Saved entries
+-------+

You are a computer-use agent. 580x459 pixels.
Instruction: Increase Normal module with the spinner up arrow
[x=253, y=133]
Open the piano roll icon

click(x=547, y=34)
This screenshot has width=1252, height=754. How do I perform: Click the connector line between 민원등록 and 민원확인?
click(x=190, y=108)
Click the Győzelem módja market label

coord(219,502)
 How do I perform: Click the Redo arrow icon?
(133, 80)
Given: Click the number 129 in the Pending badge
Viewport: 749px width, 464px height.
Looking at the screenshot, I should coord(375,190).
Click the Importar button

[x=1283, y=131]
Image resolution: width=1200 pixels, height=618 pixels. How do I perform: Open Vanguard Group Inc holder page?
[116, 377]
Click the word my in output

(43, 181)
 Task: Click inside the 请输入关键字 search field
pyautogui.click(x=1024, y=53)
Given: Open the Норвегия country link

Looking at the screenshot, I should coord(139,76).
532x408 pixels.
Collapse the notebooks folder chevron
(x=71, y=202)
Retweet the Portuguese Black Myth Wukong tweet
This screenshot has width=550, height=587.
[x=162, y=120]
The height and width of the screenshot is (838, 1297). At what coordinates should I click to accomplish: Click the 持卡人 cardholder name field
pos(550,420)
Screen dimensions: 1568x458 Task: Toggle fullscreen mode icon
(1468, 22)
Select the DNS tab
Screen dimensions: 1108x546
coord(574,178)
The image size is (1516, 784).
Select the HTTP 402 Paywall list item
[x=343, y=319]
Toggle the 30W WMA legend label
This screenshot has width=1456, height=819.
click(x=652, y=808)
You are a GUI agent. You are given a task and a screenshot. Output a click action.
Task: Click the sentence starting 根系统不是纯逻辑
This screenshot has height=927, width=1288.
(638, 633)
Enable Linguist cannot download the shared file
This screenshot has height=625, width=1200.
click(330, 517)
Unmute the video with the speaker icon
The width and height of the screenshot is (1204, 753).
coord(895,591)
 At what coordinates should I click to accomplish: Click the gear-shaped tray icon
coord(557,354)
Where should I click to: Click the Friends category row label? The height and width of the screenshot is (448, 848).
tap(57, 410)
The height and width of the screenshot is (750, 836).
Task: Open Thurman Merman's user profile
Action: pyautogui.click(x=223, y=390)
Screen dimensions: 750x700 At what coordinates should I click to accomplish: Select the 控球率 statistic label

+-------+

The expected answer is every line above in which the word "agent" appears.

» **SOLUTION BELOW**:
You are a computer-use agent. 580x459 pixels.
You are a GUI agent. You are given a task and a screenshot. Output a click action.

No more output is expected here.